Common sense bill best

Published 12:00 am Wednesday, April 4, 2012

In our zest to stop crime and punish people for the use of illegal drugs, both the populace and the legislature often become overzealous. Such is the case in the current effort to further regulate the use of ephedrine and pseudoephedine used to manufacture the dangerous drug methamphetamine. Anecdotal evidence, i.e. the number of recent arrests for meth, suggests that it is indeed a large problem in Covington County.

Many of us use ephedrine and pseudoephedine in a much safer form – over-the-counter medications for colds and allergies. Already, to purchase those drugs in Alabama, we have to provide an i.d. and record that purchase. Still, criminals manage to get around the law limiting the amounts of the drug one can purchase.

Some have proposed making those now over-the-counter drugs available only be prescription, as Mississippi has done. We believe that effort is over-reaching. Those who seek the medications for illegal use will go to Florida to buy them; law-abiding people will be in doctors’ waiting rooms.
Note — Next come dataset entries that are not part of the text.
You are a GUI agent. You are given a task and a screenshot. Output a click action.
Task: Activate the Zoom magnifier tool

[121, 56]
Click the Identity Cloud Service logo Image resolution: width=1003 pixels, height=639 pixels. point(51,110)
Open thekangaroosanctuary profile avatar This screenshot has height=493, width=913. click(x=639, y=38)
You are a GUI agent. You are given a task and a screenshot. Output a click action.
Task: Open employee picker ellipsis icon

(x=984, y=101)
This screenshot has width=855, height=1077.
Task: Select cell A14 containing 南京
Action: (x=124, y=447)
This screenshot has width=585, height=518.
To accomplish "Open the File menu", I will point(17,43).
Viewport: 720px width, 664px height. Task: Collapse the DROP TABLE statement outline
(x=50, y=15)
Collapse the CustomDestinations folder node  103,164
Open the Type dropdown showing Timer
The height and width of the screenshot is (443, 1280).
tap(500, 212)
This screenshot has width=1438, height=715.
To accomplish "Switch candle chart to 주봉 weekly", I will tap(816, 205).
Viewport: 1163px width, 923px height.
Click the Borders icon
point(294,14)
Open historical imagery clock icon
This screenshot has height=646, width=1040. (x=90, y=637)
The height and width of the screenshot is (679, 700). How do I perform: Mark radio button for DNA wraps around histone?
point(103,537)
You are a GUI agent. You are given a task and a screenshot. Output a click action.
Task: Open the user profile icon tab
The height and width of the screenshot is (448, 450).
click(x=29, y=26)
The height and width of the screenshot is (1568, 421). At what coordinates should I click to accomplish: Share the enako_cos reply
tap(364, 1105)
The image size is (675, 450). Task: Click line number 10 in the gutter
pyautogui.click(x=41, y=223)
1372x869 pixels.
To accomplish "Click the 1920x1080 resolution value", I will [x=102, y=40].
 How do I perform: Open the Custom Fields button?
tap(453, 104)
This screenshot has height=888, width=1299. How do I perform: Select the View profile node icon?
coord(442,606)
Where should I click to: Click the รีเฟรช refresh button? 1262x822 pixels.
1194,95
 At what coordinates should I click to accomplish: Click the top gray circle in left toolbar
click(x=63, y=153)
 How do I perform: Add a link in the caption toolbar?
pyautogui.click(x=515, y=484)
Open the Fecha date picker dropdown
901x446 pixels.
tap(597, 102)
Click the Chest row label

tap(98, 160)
But a bill already passed by the Alabama House and pending in the state Senate strengthens the governance with a more middle-of-the-road approach. It would allow the medications that contain the drugs to be purchased only in pharmacies, not in retail and convenience stores. It also would reduce the amount of pseudoephedrine-related medicines that an individual could purchased each month to 7.5 grams, enough to treat a cold for a month.

The proposal is a good way to tighten the net around those who would use the drugs to produce meth without overburdening sufferers of colds and allergies.